I am trying to run pyspark in Zeppelin and python3 (3.5) against Spark 2.1.0. I have got the pyspark shell up and running with python3 but flipping over to Zeppelin connecting to the same local cluster gives:
Exception: Python in worker has different version 3.5 than that in driver 2.7, PySpark cannot run with different minor versions
I have modified the default spark-env.sh as follows: (unmodified lines omitted for brevity)
SPARK_LOCAL_IP=127.0.0.1
SPARK_MASTER_HOST="localhost"
SPARK_MASTER_WEBUI_PORT=8080
SPARK_MASTER_PORT=7077
SPARK_DAEMON_JAVA_OPTS="-Djava.net.preferIPv4Stack=true"
export PYSPARK_PYTHON=/Library/Frameworks/Python.framework/Versions/3.5/bin/python3
export PYSPARK_DRIVER_PYTHON=/Library/Frameworks/Python.framework/Versions/3.5/bin/ipython
Staring things up ./bin/pyspark
and all is good in the shell.
Zeppelin config has been modified in zeppelin-site.xml only to move the ui port away from 8080 to 8666. `zeppelin-env.sh' has been modified as follows: (showing only mods/additions)

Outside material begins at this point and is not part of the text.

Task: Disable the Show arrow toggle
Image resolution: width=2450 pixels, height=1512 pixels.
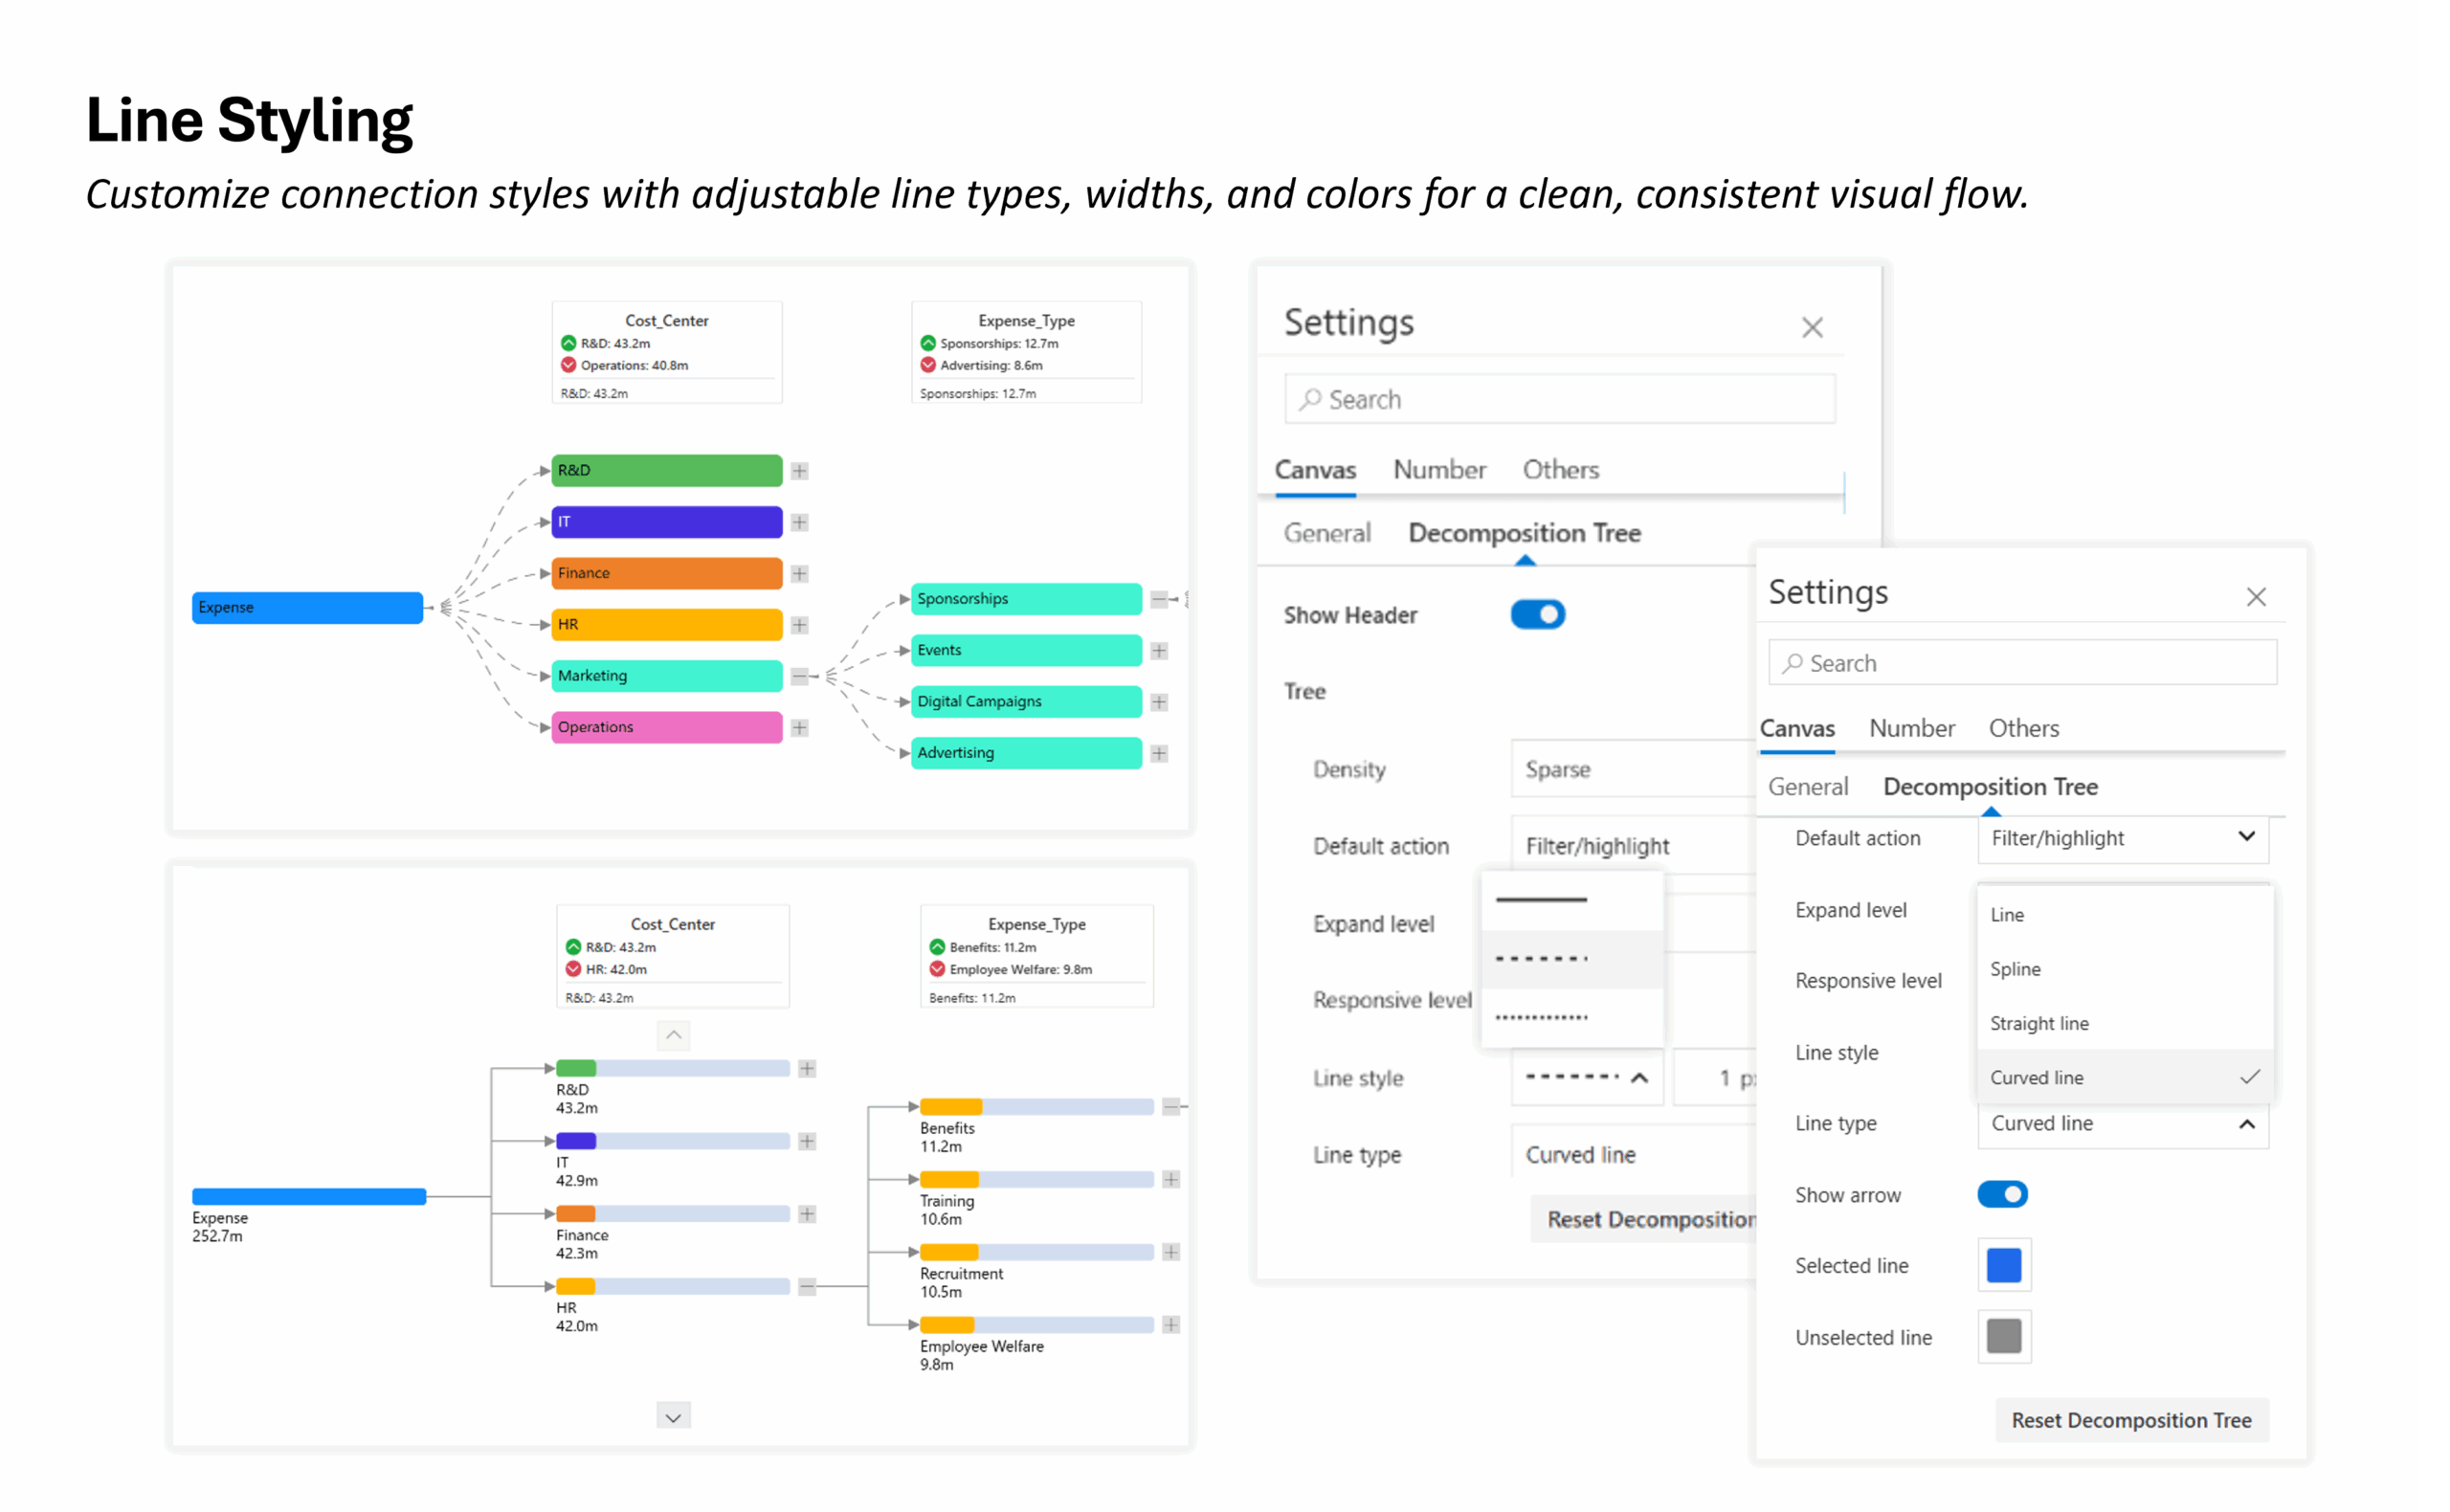Action: click(x=2002, y=1194)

export MASTER=spark://127.0.0.1:7077
export SPARK_APP_NAME=my_zeppelin-mf
export PYSPARK_PYTHON=/Library/Frameworks/Python.framework/Versions/3.5/bin/python3
export PYSPARK_DRIVER_PYTHON=/Library/Frameworks/Python.framework/Versions/3.5/bin/ipython
export PYTHONPATH=/Library/Frameworks/Python.framework/Versions/3.5/bin/python3
I've tried using Anaconda but python 3.6 is currently creating issues with Spark. Also, I've used a bunch of combinations of the above config settings w/o success.
There is a setting referenced in the configs zeppelin.pyspark.python
which defaults to python
but it is unclear from the docs how/where to adjust that to python3. To help eliminate OSX specifics, I was able to replicate this failure on LinuxMint 18.1 as well.
So I've been rifling through the Zeppelin docs and the Internet trying to find the proper config setting to get Zeppelin to run as a 3.5 driver. With hope I'm missing something obvious, but I cannot seem to track this one down. Hoping someone has done this successfully and can help identify my error.
Thank you.
Naturally, something worked right after posting this...
In the Zeppelin config at ./conf/interpreter.json, for one of my notebooks I found the config:
"properties": {
...
"zeppelin.pyspark.python": "python",
...
}
Changing this to:
"properties": {
...
"zeppelin.pyspark.python": "python3",
...
}
(Combined with the same settings as above)
Has had the desired effect of getting the notebook work with python 3.5. However, this seems a bit clunky/hacky and I suspect there is a more elegant way to do this. So I won't call this a solution/answer, but more of a work around.